----- The data

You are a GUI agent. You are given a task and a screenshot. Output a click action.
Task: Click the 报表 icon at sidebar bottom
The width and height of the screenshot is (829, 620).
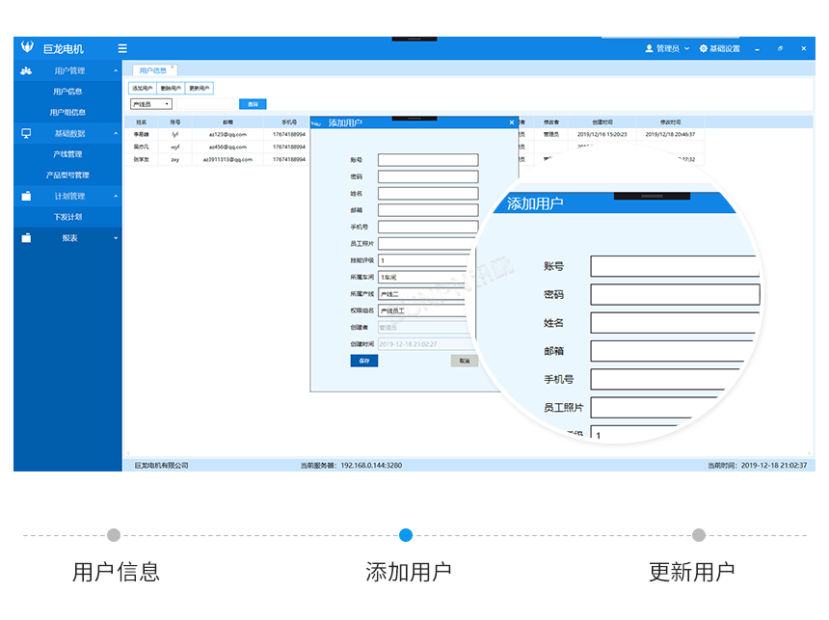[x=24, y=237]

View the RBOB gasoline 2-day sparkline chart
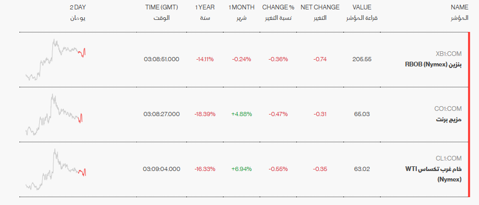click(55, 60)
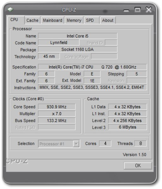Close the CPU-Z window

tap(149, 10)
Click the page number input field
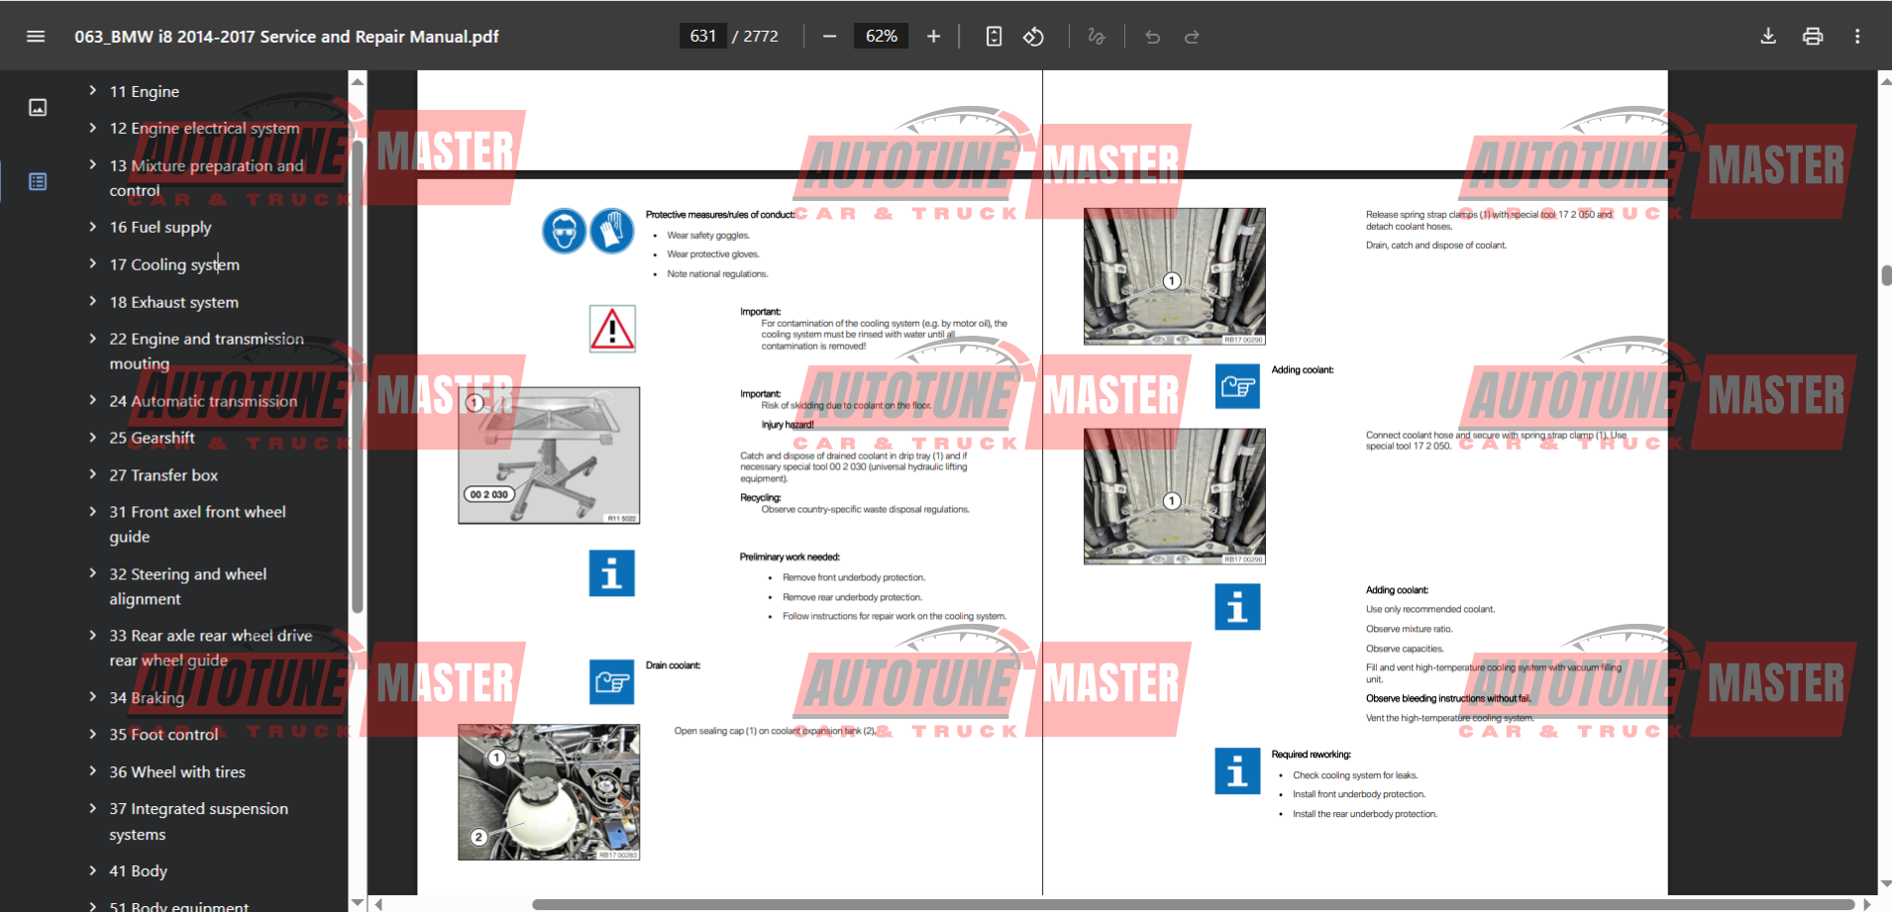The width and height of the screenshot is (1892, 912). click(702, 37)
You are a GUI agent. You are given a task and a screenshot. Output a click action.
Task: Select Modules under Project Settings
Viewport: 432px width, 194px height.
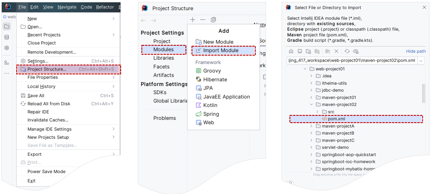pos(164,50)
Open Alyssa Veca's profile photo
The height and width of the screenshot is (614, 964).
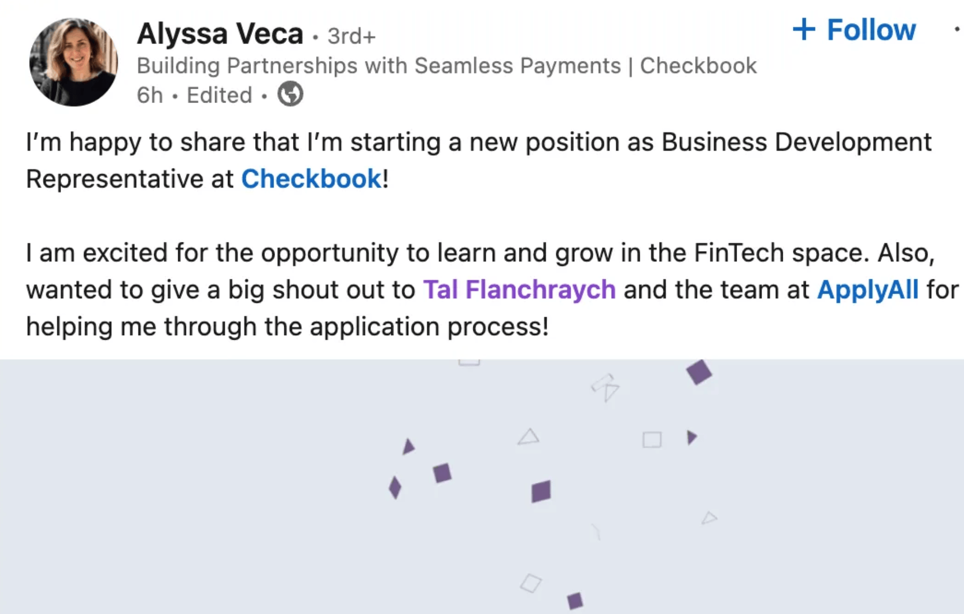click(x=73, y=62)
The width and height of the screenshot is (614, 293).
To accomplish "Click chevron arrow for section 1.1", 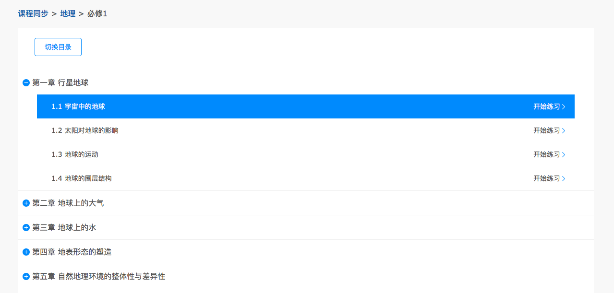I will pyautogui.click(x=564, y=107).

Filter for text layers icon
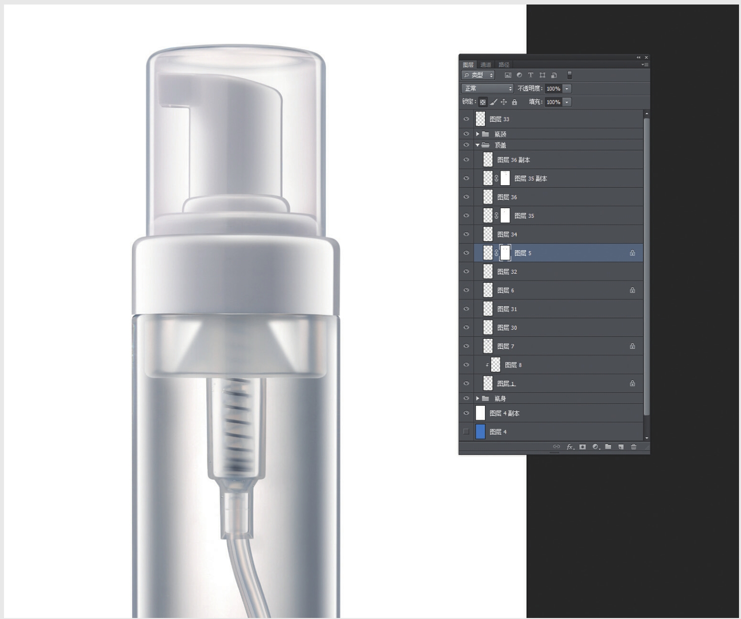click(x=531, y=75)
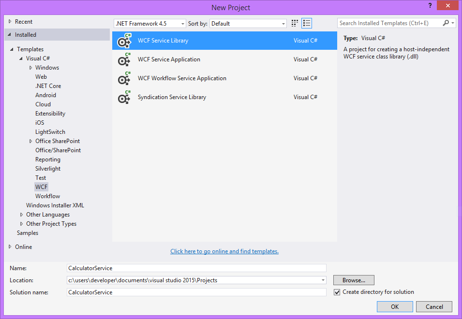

----------

- **What the task requires**
What is needed is the exact run of lines from the start of the data through the line with "Task: Select Modules under Project Settings", both ends included, minus the pictures.

- **Solution**
You are a GUI agent. You are given a task and a screenshot. Output a click action.
Task: Click the 报表 icon at sidebar bottom
The width and height of the screenshot is (829, 620).
[x=24, y=237]

View the RBOB gasoline 2-day sparkline chart
click(55, 60)
Close the CPU-Z window

tap(149, 10)
Click the page number input field
The width and height of the screenshot is (1892, 912). click(702, 37)
You are a GUI agent. You are given a task and a screenshot. Output a click action.
Task: Select Modules under Project Settings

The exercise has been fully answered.